[Assignment A]
Answer these questions using the night-walk text below:
(i) Whom does the narrator recognize in the little man begging for alms?
(ii) What can be heard in the silence of night?
(iii) Which canto of The Lusiads does the text say the narrator's imagining seems to mirror?
[Assignment B]
Resume the night-walk text below, starting right after its final sentence.

***** Text segment

Slowly, as it gets late, the storefronts' lights go dim and the buildings turn from glittering chapels to dark mausoleums. The streets go quiet, save for a lone, hoarse-voiced man hawking lottery tickets. In a corner, the narrator passes by a little man begging for alms: he recognises him as the old Latin teacher who had taught him at school.

====The Dead Hours====
In the silence of night all that can be heard is the clacking of shutters and the jangle of locks, as the narrator continues his stroll along a row of stately façades. He wishes for immortality ("Oh, if I'd never die! If forever / I'd seek and attain the perfection of things!", lines 145–146) as he imagines the youth that now sleeps will in dreams stumble upon the clarity needed to "explore every continent / And sail across the watery expanses!" (lines 155–156) like their forebears once did. This seems to mirror an episode in Canto X of Camões's The Lusiads, in which sea-goddess Tethys prophesies the coming of great Portuguese navigators in years to come.

**********
***** Information supplied

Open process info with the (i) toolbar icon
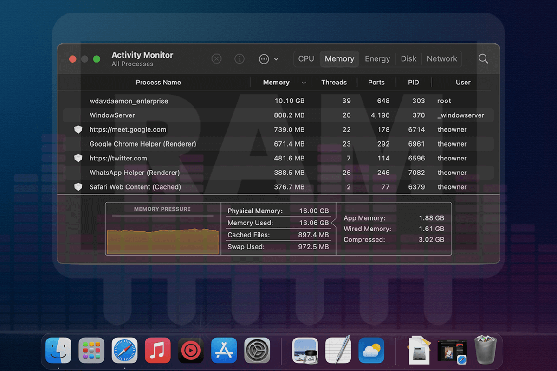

**********
***** Information supplied

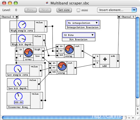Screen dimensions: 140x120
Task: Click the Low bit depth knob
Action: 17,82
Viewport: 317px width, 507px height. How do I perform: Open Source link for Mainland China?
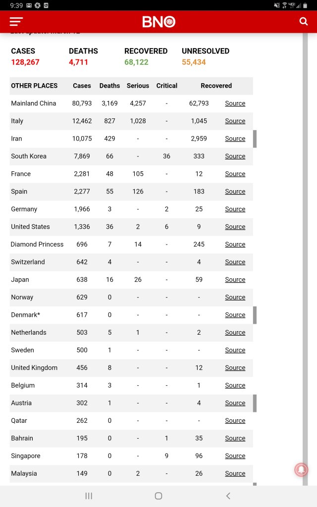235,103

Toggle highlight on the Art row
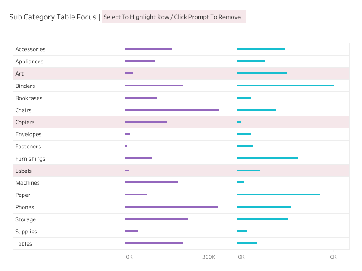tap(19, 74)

**********

[Written response A]
(i) The old Latin teacher who had taught him at school.
(ii) The clacking of shutters and the jangle of locks.
(iii) Canto X.

[Written response B]
His optimism is soon overcome by the flash of a knife in the shadows and the sound of a strangled cry for help. All he sees appalls him: a decadent society that lives walled in stone, murky streets, sorry drunkards staggering home, night watchmen making their rounds, sick prostitutes smoking in their balcony windows.

The closing verse speaks not of the narrator's anguish, but of human pain in itself: how it thrives in decadence and has its horizons set on the city's irregular mass of tomblike buildings, like a baleful sea.